Ce n’est pas d’aujourd’hui, mais ça prend, comme qui dirait, de l’ampleur. De plus en plus fréquemment, dans le monde merveilleux de l’identification forcenée où nous nous réveillons un peu plus enfoncées chaque matin, quand une personne bio se cherche, se trouve, se découvre un truc quelconque, un bouton, un fantasme, une casquette qui lui a poussé sur la tête, un k qui est venu relever son pseudo, une idée qui lui semble un peu trouble, irisée, arquencielesque, comme du gazole dans une flaque, hop, tombe en deux minutes et demi dans son esprit émerveillé the question, la seule l’unique : « ne serais-je pas un peu trans ? »

Beh oui, il faut bien dire que parmi nos utilisations sociales, il y a, depuis que la valorisation passe par identité, diversité, subversion et désir, celle qui fait de nous un domaine-réservoir pour les fantasmes les plus éculés comme les plus in, les seconds étant une remasterisation des premiers. Dès que quelque chose paraît un tantinet bizarre ou tordu, jaillit, sur les fora par exemple, ou à pédégouinelande, la question fuse : « pensez vous pas que je suis un peu.. » ; quand ce n’est pas une affirmation qu’on nous impose. En plus on vient nous le demander – en fait, exiger notre certification.

......

== Objectif 1 ==
Pouvez-vous reprendre l'extrait choisi de « Beh oui, il » à « exiger notre certification. » en remplaçant « fora » par « forums » ?

......

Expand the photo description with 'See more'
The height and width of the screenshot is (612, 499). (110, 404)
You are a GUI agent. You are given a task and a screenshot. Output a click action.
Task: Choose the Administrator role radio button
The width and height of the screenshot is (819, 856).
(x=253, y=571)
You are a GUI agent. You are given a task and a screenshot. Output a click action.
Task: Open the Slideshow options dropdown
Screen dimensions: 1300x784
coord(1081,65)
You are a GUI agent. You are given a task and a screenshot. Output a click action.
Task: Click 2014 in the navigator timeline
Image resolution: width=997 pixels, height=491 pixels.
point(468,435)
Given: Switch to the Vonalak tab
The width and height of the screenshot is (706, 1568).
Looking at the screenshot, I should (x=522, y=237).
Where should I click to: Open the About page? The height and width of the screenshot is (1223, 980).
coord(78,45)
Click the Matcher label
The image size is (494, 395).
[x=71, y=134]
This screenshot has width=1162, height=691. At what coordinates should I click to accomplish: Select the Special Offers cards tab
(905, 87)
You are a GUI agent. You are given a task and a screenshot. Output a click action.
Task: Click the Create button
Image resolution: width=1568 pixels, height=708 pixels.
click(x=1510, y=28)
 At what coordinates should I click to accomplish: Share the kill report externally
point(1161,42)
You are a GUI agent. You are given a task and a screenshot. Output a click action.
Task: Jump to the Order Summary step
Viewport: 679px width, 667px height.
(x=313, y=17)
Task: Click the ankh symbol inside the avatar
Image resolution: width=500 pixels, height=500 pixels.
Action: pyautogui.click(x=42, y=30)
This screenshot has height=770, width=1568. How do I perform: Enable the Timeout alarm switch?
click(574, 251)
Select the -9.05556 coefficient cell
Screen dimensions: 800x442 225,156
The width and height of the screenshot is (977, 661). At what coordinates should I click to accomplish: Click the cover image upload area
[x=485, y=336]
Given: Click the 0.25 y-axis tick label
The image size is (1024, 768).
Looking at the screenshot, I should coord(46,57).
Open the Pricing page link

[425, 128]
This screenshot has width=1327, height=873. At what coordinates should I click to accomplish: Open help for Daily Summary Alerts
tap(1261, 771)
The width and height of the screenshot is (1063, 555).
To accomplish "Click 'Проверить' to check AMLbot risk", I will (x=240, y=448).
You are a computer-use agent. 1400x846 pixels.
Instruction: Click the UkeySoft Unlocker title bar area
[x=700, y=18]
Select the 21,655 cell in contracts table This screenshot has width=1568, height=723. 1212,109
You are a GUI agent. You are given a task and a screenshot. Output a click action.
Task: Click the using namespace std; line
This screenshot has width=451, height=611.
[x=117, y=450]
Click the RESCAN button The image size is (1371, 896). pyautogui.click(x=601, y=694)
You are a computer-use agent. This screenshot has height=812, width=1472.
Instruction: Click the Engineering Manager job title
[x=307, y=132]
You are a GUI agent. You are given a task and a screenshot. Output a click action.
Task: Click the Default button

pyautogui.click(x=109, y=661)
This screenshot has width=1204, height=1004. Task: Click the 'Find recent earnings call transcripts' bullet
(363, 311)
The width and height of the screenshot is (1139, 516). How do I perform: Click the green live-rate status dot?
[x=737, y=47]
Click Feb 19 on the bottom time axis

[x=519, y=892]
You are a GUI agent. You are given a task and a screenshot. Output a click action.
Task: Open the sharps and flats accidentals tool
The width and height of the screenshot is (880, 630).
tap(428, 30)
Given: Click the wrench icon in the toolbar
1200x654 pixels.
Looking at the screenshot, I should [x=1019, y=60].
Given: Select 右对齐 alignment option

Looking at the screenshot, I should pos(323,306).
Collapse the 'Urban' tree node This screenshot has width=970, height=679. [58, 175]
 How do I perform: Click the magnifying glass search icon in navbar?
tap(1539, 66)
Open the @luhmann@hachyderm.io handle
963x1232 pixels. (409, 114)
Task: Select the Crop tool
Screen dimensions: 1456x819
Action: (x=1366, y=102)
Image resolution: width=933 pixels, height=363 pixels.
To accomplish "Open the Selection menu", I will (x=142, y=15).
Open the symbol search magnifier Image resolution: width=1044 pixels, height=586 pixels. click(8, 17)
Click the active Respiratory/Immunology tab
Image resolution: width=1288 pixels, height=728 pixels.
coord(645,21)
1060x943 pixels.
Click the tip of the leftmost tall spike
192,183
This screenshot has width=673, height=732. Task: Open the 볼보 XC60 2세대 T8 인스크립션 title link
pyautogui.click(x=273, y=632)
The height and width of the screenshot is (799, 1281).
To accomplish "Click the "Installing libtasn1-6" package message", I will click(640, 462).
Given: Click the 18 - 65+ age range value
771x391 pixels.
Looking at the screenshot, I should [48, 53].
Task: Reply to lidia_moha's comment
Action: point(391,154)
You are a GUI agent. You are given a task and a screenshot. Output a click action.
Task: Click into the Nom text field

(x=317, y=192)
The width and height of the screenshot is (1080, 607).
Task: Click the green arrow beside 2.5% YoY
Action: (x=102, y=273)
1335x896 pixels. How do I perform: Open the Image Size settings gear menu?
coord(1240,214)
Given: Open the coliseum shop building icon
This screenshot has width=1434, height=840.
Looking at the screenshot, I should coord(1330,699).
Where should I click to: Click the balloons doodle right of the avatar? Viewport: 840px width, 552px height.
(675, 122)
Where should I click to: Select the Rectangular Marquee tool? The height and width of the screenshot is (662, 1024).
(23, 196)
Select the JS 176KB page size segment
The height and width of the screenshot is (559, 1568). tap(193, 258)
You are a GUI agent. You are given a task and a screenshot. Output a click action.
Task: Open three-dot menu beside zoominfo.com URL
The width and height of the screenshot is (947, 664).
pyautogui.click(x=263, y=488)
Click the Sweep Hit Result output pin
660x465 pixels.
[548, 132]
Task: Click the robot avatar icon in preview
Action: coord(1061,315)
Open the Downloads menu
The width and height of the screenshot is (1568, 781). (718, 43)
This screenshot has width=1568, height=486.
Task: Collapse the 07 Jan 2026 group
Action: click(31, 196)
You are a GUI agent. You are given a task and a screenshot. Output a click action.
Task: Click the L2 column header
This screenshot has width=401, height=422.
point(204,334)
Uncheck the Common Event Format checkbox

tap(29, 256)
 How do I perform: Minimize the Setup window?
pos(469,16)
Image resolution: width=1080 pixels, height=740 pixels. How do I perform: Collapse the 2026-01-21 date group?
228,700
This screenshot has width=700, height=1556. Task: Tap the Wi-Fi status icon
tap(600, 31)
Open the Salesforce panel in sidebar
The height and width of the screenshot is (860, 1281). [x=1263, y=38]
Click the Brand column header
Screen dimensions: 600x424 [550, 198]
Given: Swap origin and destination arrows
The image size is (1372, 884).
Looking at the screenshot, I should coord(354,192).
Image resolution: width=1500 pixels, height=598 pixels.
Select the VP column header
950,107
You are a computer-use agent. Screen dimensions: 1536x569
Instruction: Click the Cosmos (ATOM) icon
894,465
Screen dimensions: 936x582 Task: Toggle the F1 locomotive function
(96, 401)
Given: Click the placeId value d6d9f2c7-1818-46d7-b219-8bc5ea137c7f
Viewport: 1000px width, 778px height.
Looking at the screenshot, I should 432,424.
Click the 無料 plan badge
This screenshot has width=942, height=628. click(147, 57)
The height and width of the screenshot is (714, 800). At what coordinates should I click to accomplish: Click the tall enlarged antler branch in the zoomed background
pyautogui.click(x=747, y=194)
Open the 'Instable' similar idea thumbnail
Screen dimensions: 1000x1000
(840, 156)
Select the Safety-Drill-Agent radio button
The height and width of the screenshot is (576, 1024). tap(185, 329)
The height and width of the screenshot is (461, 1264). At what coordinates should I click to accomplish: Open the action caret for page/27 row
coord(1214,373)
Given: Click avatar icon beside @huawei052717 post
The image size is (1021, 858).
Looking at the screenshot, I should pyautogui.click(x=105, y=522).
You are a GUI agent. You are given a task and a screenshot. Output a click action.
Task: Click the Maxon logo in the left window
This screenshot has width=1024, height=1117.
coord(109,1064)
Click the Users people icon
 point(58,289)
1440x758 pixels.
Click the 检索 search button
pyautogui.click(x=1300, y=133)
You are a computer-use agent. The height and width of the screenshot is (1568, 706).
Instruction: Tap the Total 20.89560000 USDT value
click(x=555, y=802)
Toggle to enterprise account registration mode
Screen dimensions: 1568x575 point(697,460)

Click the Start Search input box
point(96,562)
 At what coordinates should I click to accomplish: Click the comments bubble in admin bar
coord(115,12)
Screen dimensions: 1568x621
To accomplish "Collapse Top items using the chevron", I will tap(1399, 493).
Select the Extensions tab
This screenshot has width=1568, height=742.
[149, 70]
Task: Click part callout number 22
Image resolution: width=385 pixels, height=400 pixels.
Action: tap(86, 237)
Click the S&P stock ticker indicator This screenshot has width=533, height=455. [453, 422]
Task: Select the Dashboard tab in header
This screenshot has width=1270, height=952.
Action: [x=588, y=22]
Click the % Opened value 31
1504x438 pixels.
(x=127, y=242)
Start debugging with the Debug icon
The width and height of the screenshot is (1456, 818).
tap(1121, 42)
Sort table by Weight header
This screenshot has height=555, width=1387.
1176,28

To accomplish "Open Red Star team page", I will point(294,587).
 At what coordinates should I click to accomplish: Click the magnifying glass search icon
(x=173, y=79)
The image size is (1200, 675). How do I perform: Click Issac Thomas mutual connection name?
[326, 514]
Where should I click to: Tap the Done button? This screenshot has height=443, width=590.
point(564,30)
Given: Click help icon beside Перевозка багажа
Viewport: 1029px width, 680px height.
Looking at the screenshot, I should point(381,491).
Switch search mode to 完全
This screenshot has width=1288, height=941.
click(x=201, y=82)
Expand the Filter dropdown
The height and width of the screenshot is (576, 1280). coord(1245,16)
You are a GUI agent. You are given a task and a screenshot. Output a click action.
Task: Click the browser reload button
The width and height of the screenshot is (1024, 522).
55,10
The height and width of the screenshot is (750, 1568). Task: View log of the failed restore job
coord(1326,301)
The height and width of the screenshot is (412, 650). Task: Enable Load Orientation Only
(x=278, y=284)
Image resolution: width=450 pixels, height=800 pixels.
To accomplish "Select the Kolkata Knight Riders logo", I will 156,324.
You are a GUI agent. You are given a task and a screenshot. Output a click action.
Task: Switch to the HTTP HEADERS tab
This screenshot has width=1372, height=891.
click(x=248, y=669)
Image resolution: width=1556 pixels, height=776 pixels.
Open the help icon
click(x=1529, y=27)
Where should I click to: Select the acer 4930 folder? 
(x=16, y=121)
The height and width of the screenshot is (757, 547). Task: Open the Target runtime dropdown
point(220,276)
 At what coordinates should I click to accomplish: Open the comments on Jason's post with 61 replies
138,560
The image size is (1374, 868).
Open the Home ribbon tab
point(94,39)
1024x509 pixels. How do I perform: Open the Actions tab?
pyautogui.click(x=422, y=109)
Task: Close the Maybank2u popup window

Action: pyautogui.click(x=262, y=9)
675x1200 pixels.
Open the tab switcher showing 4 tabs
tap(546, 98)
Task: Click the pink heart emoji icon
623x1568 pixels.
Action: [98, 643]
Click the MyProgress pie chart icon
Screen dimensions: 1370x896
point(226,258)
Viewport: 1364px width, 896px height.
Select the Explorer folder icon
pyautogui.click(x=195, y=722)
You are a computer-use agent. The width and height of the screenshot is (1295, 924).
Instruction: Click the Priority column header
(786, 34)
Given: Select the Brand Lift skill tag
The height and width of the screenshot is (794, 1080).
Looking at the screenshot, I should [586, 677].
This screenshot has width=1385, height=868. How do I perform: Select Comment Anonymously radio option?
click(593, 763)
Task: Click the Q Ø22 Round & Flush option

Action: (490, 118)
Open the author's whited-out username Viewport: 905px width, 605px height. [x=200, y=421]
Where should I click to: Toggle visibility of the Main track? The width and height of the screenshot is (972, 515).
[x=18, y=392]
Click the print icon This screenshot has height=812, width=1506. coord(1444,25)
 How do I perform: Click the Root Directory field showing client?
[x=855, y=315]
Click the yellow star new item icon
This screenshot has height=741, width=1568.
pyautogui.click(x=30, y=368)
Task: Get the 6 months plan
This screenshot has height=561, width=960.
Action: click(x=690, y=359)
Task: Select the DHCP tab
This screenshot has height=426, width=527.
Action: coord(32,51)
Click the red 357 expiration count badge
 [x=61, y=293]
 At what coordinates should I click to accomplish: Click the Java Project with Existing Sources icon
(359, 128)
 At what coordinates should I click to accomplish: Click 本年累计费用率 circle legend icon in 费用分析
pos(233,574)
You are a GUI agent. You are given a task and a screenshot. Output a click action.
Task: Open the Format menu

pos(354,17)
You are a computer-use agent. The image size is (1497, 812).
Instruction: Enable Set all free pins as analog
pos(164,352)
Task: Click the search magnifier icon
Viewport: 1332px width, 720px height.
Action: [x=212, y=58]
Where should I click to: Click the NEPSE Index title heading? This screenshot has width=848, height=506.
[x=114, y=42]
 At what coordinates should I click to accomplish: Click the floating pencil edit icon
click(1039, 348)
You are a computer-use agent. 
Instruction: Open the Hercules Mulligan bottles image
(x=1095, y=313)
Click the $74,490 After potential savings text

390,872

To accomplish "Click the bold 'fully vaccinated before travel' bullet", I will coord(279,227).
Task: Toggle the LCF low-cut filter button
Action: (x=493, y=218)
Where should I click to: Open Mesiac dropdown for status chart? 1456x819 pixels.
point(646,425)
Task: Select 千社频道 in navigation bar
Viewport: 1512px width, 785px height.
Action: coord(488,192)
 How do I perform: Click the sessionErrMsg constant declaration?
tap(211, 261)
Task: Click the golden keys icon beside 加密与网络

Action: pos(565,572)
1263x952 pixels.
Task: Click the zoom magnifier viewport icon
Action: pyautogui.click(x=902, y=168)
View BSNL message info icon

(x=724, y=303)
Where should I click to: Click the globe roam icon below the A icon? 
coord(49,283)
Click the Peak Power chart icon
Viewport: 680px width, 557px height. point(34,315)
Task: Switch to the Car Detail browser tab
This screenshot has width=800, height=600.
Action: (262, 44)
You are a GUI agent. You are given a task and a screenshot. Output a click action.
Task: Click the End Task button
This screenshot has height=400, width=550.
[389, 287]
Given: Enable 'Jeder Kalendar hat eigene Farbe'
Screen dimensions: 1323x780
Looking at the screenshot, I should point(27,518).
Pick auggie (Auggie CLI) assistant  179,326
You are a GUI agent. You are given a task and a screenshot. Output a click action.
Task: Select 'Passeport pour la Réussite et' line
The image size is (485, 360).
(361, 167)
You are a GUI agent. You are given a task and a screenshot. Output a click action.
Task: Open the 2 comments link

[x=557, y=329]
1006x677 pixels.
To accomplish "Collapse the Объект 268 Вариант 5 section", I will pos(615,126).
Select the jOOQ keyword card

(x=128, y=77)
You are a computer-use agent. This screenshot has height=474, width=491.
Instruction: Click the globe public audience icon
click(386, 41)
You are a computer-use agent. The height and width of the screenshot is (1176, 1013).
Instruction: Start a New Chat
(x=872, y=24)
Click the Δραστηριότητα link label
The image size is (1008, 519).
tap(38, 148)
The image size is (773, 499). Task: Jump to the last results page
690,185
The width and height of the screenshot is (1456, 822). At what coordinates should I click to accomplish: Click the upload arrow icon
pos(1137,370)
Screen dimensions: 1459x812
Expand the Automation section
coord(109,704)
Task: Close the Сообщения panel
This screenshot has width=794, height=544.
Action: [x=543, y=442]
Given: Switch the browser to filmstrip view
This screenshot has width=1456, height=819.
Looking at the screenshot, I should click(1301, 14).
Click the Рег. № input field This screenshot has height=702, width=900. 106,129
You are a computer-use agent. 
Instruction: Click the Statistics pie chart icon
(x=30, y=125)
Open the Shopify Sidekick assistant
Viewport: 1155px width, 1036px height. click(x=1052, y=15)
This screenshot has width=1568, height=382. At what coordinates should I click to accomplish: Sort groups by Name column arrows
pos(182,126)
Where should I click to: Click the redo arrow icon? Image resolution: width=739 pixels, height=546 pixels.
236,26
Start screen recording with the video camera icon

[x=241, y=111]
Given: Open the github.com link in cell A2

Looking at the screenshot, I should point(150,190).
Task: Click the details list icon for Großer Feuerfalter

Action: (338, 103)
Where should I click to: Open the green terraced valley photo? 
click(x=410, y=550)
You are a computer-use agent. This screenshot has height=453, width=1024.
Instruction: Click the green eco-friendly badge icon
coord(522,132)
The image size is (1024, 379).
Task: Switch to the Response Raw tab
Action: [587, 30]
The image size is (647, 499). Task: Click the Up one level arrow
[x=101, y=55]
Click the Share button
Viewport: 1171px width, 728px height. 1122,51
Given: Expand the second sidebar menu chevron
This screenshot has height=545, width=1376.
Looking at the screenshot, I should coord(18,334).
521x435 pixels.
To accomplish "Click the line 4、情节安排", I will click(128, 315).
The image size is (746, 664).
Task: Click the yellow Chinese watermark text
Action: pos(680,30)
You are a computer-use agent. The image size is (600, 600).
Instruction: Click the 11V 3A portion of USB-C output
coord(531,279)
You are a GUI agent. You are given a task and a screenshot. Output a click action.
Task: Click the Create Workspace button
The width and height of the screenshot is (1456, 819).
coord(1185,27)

......

== Objectif 2 ==
Pouvez-vous recopier mot pour mot les entrées, de la ligne contenant « This screenshot has width=1568, height=382. » jusqu'à la dernière ligne des entrées, ces deux bornes comprises ?

== Solution 1 ==
Beh oui, il faut bien dire que parmi nos utilisations sociales, il y a, depuis que la valorisation passe par identité, diversité, subversion et désir, celle qui fait de nous un domaine-réservoir pour les fantasmes les plus éculés comme les plus in, les seconds étant une remasterisation des premiers. Dès que quelque chose paraît un tantinet bizarre ou tordu, jaillit, sur les forums par exemple, ou à pédégouinelande, la question fuse : « pensez vous pas que je suis un peu.. » ; quand ce n’est pas une affirmation qu’on nous impose. En plus on vient nous le demander – en fait, exiger notre certification.

== Solution 2 ==
This screenshot has width=1568, height=382. At what coordinates should I click to accomplish: Sort groups by Name column arrows
pos(182,126)
Where should I click to: Click the redo arrow icon? Image resolution: width=739 pixels, height=546 pixels.
236,26
Start screen recording with the video camera icon

[x=241, y=111]
Given: Open the github.com link in cell A2

Looking at the screenshot, I should point(150,190).
Task: Click the details list icon for Großer Feuerfalter

Action: (338, 103)
Where should I click to: Open the green terraced valley photo? 
click(x=410, y=550)
You are a computer-use agent. This screenshot has height=453, width=1024.
Instruction: Click the green eco-friendly badge icon
coord(522,132)
The image size is (1024, 379).
Task: Switch to the Response Raw tab
Action: [587, 30]
The image size is (647, 499). Task: Click the Up one level arrow
[x=101, y=55]
Click the Share button
Viewport: 1171px width, 728px height. 1122,51
Given: Expand the second sidebar menu chevron
This screenshot has height=545, width=1376.
Looking at the screenshot, I should coord(18,334).
521x435 pixels.
To accomplish "Click the line 4、情节安排", I will click(128, 315).
The image size is (746, 664).
Task: Click the yellow Chinese watermark text
Action: pos(680,30)
You are a computer-use agent. The image size is (600, 600).
Instruction: Click the 11V 3A portion of USB-C output
coord(531,279)
You are a GUI agent. You are given a task and a screenshot. Output a click action.
Task: Click the Create Workspace button
The width and height of the screenshot is (1456, 819).
coord(1185,27)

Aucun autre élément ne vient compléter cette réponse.